What is the difference between content marketing and social media? And, with the burgeoning interest in the former, will the latter wane as a tactic or as a marketing term?
These were the questions posed to me by my very wise friend Jeff Cohen of theSocialMediaB2B blog. Jeff asked several other content/social thinkers and consultant-types to weigh in as well.
Here’s what I said:
Content marketing is a device used by companies to educate, inform or entertain customers or prospects by creating attention or causing behavior that results in leads, sales or advocacy. Social media is used by customers and prospects to communicate among themselves, and occasionally with companies. This communication can result in leads, sales or advocacy, but is often less structured and conversational, and can be reactive too, as social media is increasingly used as a customer support channel.
The goals of content marketing are consumption, then behavior. The goals of social media are participation, then behavior. (tweet this)
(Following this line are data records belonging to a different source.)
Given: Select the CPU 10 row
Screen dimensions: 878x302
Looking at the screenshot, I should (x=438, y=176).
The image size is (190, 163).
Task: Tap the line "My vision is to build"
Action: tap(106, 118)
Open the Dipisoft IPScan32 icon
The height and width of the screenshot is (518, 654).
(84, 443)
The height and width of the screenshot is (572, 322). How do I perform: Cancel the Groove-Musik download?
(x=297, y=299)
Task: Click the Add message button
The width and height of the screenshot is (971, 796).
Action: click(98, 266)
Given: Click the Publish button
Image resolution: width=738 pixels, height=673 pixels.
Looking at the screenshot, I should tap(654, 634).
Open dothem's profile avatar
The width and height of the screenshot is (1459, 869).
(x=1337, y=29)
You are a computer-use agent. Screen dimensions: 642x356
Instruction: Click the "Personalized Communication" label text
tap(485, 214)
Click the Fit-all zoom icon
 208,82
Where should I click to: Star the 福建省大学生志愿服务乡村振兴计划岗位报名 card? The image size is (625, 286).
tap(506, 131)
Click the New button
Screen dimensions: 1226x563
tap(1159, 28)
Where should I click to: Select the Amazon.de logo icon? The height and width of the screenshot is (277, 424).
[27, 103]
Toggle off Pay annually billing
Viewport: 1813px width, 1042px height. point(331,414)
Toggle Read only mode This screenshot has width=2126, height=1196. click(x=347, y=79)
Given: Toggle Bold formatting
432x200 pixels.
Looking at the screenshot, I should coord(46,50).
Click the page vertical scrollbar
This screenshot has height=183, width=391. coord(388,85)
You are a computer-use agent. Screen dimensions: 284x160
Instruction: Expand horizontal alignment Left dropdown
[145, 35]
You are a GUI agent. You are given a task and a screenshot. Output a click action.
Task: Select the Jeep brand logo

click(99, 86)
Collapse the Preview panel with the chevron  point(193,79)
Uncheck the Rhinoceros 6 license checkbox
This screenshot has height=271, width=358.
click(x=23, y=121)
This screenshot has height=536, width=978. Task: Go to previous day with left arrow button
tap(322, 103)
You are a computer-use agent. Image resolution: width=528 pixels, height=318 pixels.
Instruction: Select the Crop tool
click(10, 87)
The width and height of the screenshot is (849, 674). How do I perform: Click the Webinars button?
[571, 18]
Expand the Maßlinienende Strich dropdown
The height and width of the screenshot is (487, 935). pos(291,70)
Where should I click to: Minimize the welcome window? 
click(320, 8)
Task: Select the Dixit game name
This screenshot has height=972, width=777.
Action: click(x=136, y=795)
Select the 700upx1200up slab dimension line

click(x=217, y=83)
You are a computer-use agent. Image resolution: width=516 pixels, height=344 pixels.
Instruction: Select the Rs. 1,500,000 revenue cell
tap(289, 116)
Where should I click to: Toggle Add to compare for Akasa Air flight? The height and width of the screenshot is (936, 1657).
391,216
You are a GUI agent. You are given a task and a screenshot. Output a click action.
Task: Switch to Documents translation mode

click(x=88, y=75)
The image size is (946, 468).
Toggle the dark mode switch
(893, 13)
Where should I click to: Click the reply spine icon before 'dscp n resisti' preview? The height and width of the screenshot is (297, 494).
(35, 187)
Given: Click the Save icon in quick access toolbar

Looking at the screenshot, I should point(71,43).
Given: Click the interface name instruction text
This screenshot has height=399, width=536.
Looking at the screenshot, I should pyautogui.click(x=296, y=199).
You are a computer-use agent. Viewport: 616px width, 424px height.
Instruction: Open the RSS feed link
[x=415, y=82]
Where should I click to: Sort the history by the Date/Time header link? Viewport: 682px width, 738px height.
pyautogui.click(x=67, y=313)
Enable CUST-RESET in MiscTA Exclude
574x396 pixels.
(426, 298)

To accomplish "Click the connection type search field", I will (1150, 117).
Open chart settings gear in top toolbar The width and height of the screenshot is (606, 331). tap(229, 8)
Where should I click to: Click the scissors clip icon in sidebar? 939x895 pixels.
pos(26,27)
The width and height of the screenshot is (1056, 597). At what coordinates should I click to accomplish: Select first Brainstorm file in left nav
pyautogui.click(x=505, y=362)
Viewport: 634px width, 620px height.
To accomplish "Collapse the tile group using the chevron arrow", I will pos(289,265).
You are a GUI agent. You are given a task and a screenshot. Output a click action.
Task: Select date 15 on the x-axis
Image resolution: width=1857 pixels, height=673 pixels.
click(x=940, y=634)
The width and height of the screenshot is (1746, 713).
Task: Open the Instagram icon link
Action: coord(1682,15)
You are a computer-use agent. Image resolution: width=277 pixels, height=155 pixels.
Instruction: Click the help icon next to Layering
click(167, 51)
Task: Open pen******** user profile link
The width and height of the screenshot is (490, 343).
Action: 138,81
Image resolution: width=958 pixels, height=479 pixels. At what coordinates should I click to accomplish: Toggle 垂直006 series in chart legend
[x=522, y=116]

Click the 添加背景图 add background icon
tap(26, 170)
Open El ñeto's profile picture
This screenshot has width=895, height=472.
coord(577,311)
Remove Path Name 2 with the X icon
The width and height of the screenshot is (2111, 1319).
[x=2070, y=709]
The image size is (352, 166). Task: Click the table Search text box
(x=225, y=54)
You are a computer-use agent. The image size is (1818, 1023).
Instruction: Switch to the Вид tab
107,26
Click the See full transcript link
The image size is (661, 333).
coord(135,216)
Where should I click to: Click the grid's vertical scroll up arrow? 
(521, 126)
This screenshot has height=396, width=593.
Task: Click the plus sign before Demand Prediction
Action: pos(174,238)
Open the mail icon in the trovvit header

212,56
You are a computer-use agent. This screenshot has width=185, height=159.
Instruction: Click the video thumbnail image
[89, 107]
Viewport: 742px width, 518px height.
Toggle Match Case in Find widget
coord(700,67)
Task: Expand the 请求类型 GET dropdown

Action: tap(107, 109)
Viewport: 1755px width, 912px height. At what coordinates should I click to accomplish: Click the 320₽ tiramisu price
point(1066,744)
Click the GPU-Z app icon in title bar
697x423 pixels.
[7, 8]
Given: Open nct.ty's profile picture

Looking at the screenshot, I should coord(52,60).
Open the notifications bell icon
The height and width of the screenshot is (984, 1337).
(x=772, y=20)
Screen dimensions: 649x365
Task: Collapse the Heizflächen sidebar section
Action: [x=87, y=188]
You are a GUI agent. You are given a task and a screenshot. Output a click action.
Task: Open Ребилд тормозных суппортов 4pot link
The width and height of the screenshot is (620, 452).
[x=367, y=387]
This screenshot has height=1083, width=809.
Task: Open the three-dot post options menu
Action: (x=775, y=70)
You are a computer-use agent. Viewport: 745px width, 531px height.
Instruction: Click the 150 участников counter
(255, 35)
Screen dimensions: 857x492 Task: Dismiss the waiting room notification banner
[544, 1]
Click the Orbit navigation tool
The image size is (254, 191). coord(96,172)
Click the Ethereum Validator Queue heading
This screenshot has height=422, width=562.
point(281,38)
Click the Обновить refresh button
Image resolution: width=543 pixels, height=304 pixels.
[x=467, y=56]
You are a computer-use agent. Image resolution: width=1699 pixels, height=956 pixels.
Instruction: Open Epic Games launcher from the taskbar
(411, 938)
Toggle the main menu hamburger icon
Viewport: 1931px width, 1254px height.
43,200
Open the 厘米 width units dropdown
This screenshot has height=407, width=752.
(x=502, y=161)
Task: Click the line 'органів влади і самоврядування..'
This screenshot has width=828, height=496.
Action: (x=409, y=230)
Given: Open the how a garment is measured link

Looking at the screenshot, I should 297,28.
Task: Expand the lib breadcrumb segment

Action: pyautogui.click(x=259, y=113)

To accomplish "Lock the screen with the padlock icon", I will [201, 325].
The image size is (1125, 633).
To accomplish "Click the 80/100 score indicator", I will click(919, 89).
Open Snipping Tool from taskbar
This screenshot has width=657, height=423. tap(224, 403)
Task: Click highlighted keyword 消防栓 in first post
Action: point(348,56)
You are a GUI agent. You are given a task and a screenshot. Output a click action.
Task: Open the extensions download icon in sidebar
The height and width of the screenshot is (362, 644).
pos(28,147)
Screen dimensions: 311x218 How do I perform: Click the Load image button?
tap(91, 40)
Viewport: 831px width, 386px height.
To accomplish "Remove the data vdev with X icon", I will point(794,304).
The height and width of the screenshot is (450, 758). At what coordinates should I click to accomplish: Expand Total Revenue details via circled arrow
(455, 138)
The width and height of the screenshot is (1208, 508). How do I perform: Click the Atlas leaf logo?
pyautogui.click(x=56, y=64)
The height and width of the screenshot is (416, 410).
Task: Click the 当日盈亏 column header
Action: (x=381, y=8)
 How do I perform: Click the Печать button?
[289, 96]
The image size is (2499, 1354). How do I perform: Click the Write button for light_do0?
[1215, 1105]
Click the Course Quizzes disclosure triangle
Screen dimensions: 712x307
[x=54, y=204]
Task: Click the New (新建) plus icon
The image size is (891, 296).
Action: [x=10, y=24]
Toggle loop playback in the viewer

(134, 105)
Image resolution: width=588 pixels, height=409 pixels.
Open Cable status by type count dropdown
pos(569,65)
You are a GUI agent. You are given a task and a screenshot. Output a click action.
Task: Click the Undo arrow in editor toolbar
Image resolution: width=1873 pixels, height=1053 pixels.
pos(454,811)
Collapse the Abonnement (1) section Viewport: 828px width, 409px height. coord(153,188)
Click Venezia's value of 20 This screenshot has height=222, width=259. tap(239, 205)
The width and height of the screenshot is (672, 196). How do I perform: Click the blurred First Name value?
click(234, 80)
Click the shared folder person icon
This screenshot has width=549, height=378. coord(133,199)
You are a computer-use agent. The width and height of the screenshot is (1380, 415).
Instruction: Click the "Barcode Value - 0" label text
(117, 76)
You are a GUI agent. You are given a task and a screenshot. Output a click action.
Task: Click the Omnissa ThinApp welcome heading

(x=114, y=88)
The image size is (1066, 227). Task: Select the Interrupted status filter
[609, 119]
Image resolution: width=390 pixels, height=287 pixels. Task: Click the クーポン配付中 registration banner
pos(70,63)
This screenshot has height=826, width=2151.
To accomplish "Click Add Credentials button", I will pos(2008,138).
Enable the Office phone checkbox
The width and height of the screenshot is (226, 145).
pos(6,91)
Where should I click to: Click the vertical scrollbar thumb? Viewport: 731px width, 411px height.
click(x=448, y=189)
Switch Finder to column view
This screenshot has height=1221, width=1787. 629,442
The confusing thing today is that as social media expands, brands need to create content to populate these channels. Further, many content repositories have rich social media overlays (the new G+ fueled comments on YouTube, for example) In no way will content marketing overtake social media in any corner of the universe with the possible exception of professional marketers.
Social media is the new telephone. Content marketing is the new brochure. (tweet this)
That doesn’t make it unimportant – hell, I just published a best-selling book about doing content right. Keep in mind that my Mom uses social media every day. My Mom could care less about content marketing, although she of course consumes content routinely.
Social media envelops us like air. Content marketing is a place we (mostly marketers) can go visit, like a sparkling lake stocked with trout.
More on Content Marketing vs. Social Media
Jeff broke the responses up into two fascinating blog posts. The first contains answers to the “what is the difference between content marketing and social media?” question. The second features opinions onwhether content and social will merge, converge, or other.
I encourage you to read the posts for all the answers (19 in all), but here are a couple excerpts of my personal favorites:
From Michael Brenner at B2BMarketingInsider and SAP:
The difference between content marketing and social media is huge. Social media is a new channel. And it competes with other media channels like TV, radio, print and all the digital channels available to us.
Content marketing and storytelling are as old as human beings. We have always needed to find ways to convey important information in useful and entertaining ways. Social media is just the latest evolution in the way we can tell the stories. I think soon we will drop the “social” and go back to calling it plain old “media.”
From TopRank’s Lee Odden:
In terms of a business activity, I think content marketing as a discipline will continue to rise and marketing budgets are definitely streaming in that direction. Some of that budget is being drawn from social media too.
Will marketing budgets towards content-focused marketing initiatives potentially exceed those for social media marketing? I think that’s entirely possible, especially for organizations that see social networks and media sites more as content distribution and engagement channels than purely as communities. But with companies that operate socially across departments (marketing, sales, customer service, public relations, HR talent acquisition, legal, operations, etc) both internally and externally, overall social media investment could easily dwarf anything spent on content marketing.
And from Jason Miller at Linkedin:
Content marketing will not replace social media by any means; they are and will continue to be two very different things with two very different functions. Social media channels are the tentacles from which your content extends its reach while opening up a direct line of communication with your customers and prospects. In addition, what were once known as “social media vanity metrics” (shares, plus ones, Likes, retweets, and comments) are now playing a much bigger role in how your content ranks within search engines and the social platforms themselves. At the end of the day, content and social will be broken out of their respective silos and pulled together as an essential part of an overall integrated marketing strategy.